Religiao maquiavel
Embora Roma tenha sido fundada por Rômulo e se reconheça como filhas suas o nascimento e a educação, os céus, julgando que as leis (ordini) de Rômulo não bastavam para tanto império, inspiraram o senado romano para que elegesse Numa Pompílio como sucessor de Rômulo, de modo que as coisas que este deixou de lado foram reguladas por Numa.
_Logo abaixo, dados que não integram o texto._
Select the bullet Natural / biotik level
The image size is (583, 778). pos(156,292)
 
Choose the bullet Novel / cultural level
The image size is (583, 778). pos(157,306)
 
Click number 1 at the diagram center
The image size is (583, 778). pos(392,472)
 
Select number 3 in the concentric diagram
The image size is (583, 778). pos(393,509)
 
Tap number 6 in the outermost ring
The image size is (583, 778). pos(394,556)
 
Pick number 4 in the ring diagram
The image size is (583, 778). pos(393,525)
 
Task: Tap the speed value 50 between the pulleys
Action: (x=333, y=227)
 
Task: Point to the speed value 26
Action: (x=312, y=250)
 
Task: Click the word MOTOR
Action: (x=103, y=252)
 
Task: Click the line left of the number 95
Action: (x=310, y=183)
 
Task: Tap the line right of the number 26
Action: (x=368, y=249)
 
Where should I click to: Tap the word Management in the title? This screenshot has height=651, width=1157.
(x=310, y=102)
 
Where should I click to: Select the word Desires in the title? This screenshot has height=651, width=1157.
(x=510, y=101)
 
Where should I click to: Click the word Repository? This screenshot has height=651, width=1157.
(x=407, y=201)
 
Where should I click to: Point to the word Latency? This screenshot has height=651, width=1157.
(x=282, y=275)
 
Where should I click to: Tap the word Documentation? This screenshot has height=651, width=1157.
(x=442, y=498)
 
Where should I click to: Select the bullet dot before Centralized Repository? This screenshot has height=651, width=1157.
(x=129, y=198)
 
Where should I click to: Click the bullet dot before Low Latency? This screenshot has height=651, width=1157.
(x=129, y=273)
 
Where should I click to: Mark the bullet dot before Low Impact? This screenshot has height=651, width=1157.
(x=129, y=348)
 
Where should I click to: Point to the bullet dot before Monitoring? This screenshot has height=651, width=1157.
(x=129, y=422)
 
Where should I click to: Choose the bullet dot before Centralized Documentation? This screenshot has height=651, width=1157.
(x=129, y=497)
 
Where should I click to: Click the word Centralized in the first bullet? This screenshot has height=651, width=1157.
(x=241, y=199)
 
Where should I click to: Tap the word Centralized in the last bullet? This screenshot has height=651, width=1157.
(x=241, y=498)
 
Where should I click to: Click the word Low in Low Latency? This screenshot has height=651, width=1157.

Este, encontrando um povo ferocíssimo e querendo reduzi-lo à obediência civil com as artes da paz, recorreu à religião como elemento imprescindível para manter a vida civil (civilità ) e a constituiu de modo que, por muitos séculos, não havia tanto temor a Deus como naquela república, o que facilitou todos os empreendimentos que o senado ou os grandes homens de Roma planejaram levar a cabo (Discorsi I, 11).
O problema político do sucessor de Rômulo era o de "reduzir" seu povo "à obediência civil". Fazê-lo, porém, com a força que provém da "ferocidade" não apenas resultaria em algo puramente provisório, mas criaria rapidamente um movimento cujo termo final seria a dissolução da sociedade. Isso porque, no âmbito de uma coletividade política, a força enquanto tal somente pode ser a da maioria, enquanto a obediência necessária ao vivere civile pode ser devida unicamente a uma minoria. Portanto, para garantir à comunidade política coesão e duração, o fundamento da obediência precisa ser buscado em algo diverso da força.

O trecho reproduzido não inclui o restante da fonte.